[Start of Attachment]

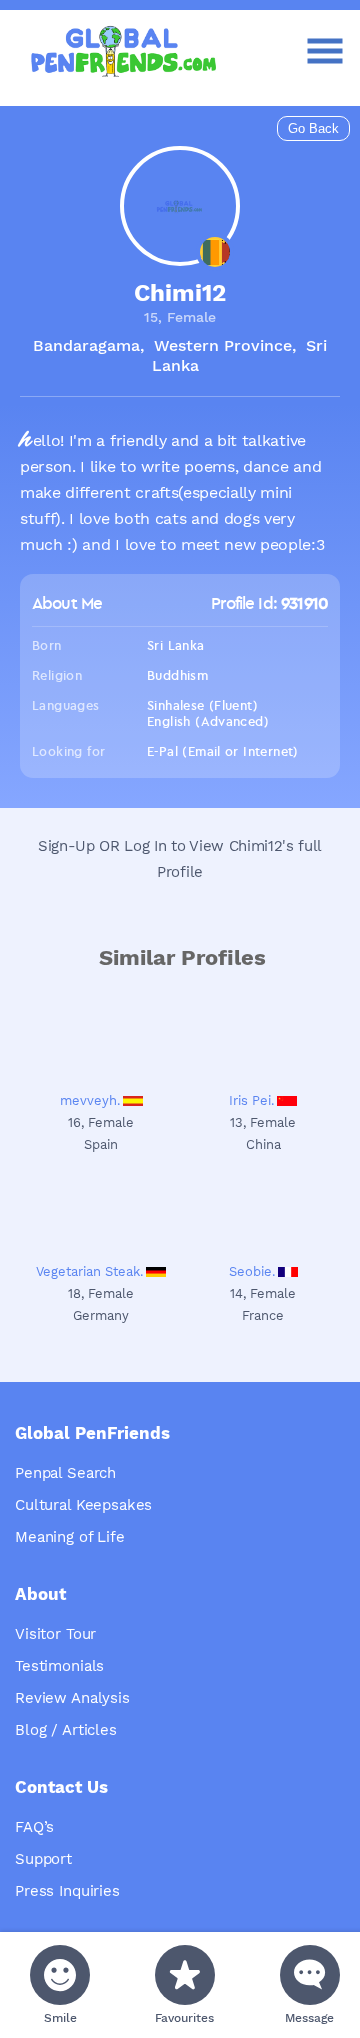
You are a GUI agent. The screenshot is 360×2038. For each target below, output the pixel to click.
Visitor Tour (55, 1634)
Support (43, 1859)
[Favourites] (185, 1975)
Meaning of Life (70, 1537)
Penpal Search (65, 1473)
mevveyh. (90, 1100)
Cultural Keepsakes (83, 1505)
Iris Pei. (251, 1100)
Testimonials (59, 1666)
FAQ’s (34, 1827)
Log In (145, 846)
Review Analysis (72, 1698)
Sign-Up (66, 846)
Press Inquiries (67, 1891)
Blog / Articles (66, 1730)
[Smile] (60, 1975)
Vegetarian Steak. (89, 1271)
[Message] (310, 1975)
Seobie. (252, 1271)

[End of Attachment]

### Instructions for the task
Reply with exactly the lines above from the one that contains "Support (43, 1859)" through the final line of the material, and with nothing else.

### Problem solution
Support (43, 1859)
[Favourites] (185, 1975)
Meaning of Life (70, 1537)
Penpal Search (65, 1473)
mevveyh. (90, 1100)
Cultural Keepsakes (83, 1505)
Iris Pei. (251, 1100)
Testimonials (59, 1666)
FAQ’s (34, 1827)
Log In (145, 846)
Review Analysis (72, 1698)
Sign-Up (66, 846)
Press Inquiries (67, 1891)
Blog / Articles (66, 1730)
[Smile] (60, 1975)
Vegetarian Steak. (89, 1271)
[Message] (310, 1975)
Seobie. (252, 1271)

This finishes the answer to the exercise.